Stated exercise -> Locate each line below that contains the string "beside" and copy it out. Treat uppercase and lowercase letters as distinct.

[start Information given]

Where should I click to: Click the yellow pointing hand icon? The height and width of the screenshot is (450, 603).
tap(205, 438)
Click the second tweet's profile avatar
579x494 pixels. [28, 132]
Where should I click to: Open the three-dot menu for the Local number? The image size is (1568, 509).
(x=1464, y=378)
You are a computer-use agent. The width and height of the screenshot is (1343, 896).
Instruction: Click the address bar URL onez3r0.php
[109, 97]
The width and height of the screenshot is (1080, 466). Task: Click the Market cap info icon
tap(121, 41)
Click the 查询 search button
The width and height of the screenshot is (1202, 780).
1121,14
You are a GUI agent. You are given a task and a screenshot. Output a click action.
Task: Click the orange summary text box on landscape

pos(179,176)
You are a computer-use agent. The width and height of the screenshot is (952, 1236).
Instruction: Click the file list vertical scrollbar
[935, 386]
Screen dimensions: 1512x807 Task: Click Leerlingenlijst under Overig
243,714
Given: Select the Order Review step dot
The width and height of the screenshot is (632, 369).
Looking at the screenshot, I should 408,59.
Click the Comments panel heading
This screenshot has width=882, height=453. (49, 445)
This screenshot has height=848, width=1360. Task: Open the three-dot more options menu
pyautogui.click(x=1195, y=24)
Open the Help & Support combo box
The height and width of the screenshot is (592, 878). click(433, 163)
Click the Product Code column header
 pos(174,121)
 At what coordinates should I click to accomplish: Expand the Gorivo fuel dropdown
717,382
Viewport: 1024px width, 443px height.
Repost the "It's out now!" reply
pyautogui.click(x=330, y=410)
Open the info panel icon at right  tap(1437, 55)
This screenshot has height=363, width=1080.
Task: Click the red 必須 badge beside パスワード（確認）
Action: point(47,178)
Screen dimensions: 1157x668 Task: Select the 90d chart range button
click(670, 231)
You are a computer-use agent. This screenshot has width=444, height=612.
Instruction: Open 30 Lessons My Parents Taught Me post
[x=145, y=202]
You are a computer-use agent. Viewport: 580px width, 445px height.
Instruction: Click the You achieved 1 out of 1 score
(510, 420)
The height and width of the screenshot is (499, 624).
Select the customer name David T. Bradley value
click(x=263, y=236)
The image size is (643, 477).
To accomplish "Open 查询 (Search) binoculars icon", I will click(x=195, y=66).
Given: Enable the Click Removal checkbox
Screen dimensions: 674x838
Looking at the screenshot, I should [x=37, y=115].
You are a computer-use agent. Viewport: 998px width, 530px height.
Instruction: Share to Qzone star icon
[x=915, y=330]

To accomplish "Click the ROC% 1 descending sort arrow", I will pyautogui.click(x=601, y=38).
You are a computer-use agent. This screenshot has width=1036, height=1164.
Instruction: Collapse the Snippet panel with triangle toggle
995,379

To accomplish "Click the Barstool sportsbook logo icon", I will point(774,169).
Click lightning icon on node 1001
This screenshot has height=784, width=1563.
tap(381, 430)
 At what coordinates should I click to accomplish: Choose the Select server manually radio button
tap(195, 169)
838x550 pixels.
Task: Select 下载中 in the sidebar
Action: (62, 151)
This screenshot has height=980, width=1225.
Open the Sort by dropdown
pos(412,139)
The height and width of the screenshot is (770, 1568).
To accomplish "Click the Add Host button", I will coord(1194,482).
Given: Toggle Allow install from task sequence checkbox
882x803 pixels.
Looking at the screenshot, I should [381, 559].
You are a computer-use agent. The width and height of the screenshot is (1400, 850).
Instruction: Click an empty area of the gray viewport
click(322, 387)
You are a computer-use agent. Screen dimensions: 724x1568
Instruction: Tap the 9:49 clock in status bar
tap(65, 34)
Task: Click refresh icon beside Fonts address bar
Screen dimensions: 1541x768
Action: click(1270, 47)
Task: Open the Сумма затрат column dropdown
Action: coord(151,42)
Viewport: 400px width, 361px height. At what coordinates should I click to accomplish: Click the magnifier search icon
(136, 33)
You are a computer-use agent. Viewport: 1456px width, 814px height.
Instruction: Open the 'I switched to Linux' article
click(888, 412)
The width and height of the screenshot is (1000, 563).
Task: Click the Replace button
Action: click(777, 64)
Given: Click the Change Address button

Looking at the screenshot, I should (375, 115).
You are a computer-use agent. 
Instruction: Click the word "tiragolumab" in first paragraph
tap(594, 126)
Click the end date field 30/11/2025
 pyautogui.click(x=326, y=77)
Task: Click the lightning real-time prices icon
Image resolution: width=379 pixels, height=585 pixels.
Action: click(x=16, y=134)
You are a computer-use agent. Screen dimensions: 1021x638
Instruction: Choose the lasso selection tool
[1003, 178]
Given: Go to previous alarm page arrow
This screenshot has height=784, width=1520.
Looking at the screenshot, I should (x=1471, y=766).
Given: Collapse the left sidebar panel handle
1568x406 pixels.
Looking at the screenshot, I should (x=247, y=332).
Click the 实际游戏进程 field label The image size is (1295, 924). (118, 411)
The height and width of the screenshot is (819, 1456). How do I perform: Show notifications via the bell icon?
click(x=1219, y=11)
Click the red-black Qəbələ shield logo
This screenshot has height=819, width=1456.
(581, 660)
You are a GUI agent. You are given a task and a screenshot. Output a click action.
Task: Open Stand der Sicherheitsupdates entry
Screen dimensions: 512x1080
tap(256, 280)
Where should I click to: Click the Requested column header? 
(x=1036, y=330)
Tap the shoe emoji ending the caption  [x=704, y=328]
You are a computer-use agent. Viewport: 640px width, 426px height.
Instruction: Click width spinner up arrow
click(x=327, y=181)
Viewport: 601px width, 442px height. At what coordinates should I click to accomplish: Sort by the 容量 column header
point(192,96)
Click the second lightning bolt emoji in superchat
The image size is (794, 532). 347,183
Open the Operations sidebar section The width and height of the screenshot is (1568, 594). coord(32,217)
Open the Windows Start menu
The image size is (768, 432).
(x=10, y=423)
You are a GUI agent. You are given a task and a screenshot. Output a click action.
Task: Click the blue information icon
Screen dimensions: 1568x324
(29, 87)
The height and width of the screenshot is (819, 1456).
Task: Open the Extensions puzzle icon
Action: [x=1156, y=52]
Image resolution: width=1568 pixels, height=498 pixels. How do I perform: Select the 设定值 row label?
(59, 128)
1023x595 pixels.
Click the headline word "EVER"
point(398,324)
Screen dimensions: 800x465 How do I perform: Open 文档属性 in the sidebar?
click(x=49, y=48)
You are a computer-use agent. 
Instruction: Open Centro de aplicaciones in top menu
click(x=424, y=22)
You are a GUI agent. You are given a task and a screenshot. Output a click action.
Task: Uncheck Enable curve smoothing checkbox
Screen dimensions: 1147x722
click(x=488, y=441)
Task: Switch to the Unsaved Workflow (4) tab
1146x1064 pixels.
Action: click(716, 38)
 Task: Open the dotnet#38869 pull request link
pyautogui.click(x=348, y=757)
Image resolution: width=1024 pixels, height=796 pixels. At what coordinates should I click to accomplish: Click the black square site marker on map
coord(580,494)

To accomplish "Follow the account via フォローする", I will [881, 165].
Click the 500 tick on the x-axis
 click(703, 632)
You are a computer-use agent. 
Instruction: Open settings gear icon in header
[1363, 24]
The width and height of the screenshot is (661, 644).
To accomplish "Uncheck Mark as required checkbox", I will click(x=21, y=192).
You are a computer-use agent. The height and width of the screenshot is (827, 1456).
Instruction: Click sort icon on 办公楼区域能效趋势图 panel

[end Information given]

Finished task ->
Task: Click the red 必須 badge beside パスワード（確認）
Task: Click refresh icon beside Fonts address bar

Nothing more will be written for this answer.